Reproduce verbatim the lines below, starting at the line containing "click on trend-up-icon." and ending at the line containing "The image size", with both of those lines included.

Extracted data entries:
======

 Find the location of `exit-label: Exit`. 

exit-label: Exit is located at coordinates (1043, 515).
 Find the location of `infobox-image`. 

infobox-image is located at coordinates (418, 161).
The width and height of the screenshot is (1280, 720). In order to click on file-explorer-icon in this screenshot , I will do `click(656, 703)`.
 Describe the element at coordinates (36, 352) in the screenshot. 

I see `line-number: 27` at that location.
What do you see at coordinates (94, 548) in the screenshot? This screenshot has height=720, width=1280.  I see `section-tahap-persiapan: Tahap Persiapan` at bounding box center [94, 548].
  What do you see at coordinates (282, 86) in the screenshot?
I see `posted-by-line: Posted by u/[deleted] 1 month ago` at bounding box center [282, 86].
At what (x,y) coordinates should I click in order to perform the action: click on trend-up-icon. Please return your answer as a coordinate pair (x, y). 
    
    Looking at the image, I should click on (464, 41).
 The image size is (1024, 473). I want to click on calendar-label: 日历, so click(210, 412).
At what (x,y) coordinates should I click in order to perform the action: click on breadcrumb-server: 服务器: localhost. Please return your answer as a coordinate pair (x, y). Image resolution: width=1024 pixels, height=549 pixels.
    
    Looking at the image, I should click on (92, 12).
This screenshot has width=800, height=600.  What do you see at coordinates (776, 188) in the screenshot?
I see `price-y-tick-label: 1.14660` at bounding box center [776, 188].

======

• **WRITTEN RESPONSE**
At what (x,y) coordinates should I click in order to perform the action: click on trend-up-icon. Please return your answer as a coordinate pair (x, y). 
    
    Looking at the image, I should click on (464, 41).
 The image size is (1024, 473). I want to click on calendar-label: 日历, so click(210, 412).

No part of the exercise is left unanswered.